Focusing is a term given to our ability to turn our attention inward, to notice our inner experiencing.. We are trying to get a “felt-sense” of a situation. Felt-sensing is the process of inwardly gathering our bodily experience of a life situation. Felt-sensing is different than “getting in touch with feelings,” or “thoughts,” and it is not strictly meditation, yet it includes all of those ways of experiencing too. Through the work of ‘felt-sensing’ clients are able to bring a richness of new meaning to their problems and their life.
Focusing-oriented psychotherapy is a way of helping people become increasingly attuned to their bodily experience. In this way of relating, body-awareness becomes an avenue of sensing what’s true in a situation, what’s fresh or what kind of experience might be leading to a dead end. By dead end, we mean emotions that repeat and repeat or new thoughts that should be freeing but instead remain inhibiting or restrictive without change.
In my work with clients, focusing has a prominence that creates an equality between myself and my clients. Sometimes, a client’s (or my) felt sense suggests that something more or different is needed in the therapy. We then check it out with each other, and it’s as if there is a helpful guide for the therapeutic process as well as the client’s own work. Following, is an example of six focusing steps that can lead to new insights and direction for change.
SIX FOCUSING STEPS
- CLEAR A SPACE: Find a comfortable place to sit, breathe in and out and be aware of your breathing. You may want to close your eyes, but you don’t have to. Then, ask yourself, what’s between you and feeling fine? Don’t answer, let what comes into your body do the answering. Don’t go into anything. Greet each concern that comes. Put each aside for a while, next to you. Except for that, are you fine?
- FELT SENSE: Pick one problem to focus on. Don’t go into the problem. What do you sense in your body when you sense the whole of that problem? Sense all of that, the sense of the whole thing, the murky discomfort or the unclear body-sense of it.

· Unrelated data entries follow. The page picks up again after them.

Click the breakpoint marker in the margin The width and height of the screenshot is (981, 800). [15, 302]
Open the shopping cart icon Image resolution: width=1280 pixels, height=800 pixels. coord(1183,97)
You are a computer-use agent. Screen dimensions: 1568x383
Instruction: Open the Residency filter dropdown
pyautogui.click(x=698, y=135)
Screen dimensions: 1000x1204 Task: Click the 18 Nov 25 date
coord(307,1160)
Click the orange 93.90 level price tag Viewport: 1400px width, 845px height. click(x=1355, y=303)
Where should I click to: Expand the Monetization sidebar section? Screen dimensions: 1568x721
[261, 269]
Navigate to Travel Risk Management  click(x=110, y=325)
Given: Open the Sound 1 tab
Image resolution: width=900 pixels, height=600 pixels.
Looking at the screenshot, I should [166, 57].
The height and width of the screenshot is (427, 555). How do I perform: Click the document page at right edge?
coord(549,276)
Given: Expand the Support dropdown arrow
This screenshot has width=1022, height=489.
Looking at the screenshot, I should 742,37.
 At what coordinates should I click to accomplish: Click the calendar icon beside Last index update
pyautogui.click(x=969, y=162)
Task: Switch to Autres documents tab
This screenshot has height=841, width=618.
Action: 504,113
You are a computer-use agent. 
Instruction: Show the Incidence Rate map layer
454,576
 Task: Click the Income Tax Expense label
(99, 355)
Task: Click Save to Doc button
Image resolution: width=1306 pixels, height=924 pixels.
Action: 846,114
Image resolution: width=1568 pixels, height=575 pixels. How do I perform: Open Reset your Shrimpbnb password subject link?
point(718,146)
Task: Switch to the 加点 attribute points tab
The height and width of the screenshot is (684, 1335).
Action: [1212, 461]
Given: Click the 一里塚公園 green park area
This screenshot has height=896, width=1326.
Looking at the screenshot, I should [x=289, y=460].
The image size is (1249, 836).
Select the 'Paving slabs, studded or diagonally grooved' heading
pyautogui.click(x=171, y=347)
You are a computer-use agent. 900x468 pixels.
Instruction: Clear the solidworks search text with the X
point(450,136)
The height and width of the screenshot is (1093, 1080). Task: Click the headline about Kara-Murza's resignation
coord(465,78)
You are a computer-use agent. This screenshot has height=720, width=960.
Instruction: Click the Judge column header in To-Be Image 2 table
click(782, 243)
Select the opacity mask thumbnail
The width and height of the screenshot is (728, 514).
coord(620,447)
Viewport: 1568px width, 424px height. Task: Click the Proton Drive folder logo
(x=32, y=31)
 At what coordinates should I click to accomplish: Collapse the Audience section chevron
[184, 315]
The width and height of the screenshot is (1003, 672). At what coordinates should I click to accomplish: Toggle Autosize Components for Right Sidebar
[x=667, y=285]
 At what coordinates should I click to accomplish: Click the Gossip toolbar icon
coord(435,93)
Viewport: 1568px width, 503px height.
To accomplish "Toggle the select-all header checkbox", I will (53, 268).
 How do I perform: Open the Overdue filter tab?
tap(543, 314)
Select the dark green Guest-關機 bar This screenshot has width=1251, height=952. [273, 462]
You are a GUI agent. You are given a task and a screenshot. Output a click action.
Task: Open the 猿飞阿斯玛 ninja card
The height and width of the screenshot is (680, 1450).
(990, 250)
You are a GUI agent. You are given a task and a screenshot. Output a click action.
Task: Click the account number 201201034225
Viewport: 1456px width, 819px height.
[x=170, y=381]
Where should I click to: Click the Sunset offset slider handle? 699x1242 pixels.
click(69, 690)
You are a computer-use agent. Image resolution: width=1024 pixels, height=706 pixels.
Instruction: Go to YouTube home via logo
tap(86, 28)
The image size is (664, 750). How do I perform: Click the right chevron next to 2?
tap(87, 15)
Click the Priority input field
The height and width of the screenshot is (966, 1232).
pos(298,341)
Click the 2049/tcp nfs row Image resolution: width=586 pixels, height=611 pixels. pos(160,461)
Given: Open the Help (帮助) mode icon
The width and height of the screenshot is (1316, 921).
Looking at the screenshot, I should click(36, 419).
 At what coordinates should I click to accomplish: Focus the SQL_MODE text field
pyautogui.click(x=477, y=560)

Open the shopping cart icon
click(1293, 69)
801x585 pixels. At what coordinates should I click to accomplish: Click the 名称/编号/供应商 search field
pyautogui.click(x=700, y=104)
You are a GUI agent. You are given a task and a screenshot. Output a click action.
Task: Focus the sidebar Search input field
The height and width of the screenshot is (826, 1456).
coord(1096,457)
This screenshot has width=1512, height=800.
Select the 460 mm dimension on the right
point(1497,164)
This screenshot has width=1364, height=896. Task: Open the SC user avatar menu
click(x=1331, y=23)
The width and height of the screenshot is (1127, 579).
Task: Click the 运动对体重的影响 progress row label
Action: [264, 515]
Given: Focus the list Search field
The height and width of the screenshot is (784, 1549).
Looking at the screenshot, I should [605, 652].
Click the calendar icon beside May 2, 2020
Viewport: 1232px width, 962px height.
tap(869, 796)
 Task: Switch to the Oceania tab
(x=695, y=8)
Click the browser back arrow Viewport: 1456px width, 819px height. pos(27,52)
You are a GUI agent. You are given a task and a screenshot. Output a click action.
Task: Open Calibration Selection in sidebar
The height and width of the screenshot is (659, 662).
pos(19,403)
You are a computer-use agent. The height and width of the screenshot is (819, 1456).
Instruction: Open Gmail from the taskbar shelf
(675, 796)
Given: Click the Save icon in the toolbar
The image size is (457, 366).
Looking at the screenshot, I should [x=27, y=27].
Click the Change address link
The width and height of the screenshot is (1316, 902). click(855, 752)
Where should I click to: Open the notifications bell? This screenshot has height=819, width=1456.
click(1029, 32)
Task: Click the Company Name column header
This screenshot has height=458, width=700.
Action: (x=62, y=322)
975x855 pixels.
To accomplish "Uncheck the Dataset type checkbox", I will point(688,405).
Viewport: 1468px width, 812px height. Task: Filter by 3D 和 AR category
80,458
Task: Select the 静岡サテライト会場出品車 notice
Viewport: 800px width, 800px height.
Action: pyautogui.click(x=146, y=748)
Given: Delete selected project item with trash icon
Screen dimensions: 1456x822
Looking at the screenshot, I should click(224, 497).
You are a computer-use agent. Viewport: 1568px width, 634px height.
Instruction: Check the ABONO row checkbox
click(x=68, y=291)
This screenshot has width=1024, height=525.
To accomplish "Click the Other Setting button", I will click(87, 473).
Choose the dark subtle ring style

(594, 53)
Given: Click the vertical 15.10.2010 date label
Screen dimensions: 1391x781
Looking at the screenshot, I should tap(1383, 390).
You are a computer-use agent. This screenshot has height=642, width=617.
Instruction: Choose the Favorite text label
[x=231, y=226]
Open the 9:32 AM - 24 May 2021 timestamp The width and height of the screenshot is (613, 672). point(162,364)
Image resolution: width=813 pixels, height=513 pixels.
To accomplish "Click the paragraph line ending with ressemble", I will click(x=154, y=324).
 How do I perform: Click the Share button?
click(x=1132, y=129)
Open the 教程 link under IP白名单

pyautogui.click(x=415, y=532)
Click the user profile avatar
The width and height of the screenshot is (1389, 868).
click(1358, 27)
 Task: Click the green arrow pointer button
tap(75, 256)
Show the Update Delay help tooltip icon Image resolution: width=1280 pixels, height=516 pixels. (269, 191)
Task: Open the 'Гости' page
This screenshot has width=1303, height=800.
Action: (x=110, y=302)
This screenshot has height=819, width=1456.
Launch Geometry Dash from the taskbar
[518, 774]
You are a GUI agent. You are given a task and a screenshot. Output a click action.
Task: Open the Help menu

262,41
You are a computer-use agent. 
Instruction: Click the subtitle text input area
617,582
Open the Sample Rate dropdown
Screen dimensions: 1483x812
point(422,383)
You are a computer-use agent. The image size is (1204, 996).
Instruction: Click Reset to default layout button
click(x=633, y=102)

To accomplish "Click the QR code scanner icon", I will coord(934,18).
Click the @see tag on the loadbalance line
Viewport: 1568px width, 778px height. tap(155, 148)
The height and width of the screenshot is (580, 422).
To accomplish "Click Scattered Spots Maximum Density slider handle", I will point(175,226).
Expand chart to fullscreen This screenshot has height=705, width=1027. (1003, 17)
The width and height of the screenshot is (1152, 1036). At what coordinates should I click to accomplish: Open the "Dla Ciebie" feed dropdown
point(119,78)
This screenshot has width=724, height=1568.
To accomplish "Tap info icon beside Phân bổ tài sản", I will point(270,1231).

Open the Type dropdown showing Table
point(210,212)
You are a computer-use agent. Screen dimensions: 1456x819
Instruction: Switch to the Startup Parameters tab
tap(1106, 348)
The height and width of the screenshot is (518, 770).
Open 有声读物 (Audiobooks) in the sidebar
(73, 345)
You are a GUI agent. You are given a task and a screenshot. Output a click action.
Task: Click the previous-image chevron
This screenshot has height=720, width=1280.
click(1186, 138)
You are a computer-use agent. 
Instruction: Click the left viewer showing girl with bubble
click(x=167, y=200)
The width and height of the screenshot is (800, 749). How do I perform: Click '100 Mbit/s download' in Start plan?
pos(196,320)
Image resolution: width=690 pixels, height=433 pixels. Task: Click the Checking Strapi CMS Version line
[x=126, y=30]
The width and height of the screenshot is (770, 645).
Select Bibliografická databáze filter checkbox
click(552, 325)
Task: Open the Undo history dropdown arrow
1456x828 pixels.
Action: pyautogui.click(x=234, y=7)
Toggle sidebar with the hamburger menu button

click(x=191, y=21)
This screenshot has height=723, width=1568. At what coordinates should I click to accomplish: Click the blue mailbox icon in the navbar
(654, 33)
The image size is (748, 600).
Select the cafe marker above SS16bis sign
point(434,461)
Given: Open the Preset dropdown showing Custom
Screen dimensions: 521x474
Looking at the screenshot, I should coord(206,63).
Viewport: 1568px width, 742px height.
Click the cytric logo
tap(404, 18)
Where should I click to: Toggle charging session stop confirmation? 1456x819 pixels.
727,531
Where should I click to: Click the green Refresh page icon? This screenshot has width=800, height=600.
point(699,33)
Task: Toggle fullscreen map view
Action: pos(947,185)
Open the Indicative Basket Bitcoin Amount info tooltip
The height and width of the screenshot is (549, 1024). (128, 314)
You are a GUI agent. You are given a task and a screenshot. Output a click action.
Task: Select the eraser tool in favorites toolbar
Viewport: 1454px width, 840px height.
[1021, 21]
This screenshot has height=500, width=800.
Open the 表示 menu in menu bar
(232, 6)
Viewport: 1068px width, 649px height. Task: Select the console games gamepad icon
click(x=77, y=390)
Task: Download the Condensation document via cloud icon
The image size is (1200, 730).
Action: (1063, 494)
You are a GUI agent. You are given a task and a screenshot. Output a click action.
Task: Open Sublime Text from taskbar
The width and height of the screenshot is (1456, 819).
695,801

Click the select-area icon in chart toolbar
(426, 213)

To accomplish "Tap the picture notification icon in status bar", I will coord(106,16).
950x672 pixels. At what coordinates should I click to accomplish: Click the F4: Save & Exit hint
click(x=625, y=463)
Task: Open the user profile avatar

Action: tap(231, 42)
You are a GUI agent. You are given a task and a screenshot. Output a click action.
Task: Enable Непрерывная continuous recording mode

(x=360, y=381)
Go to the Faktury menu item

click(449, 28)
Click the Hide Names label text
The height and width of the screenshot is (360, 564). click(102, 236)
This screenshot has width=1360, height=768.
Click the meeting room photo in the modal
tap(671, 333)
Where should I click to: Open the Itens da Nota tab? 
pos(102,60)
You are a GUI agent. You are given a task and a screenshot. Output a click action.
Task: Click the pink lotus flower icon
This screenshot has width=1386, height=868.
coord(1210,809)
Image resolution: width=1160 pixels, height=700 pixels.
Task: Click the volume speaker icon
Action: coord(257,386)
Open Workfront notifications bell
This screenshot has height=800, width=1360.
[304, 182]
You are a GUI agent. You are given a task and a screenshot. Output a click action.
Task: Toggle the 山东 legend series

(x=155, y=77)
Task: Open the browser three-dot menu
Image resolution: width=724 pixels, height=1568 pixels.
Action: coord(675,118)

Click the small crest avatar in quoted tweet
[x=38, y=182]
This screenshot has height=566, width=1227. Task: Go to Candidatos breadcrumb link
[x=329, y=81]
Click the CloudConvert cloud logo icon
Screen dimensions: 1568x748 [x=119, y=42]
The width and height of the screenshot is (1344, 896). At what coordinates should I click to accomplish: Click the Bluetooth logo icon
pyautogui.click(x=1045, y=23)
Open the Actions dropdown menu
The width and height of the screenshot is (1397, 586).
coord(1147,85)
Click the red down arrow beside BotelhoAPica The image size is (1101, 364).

- GET A HANDLE: What is the quality of the felt sense? What one word, phrase, or image comes out of this felt sense? What quality word would fit it best? E.g.: Is it prickly, round, bright or dark?
- RESONATE: Go back and forth between word (or image) and the felt sense. Is that right? If they match, have the sensation of matching several times. If the felt sense changes, follow it with your attention. When you get a perfect match, the words (images) being just right for this feeling, let yourself feel that for a minute.
- ASK: What is it about the whole problem, that makes me so ___________? When stuck, ask questions: What is the worst of this feeling? What’s really so bad about this? What does it need? What should happen? Don’t answer: wait for the feeling to stir and give you an aswer. What would it feel like if it was all okay? Let your body answer. What is in the way of that?
- RECEIVE: Welcome what came. Be glad it “spoke.” It is only one step on this problem, not the last. Now that you know where it is, you can leave it and come back to it later. Protect it from critical voices that interrupt. Does your body want another round of Focusing or is this a good stopping place?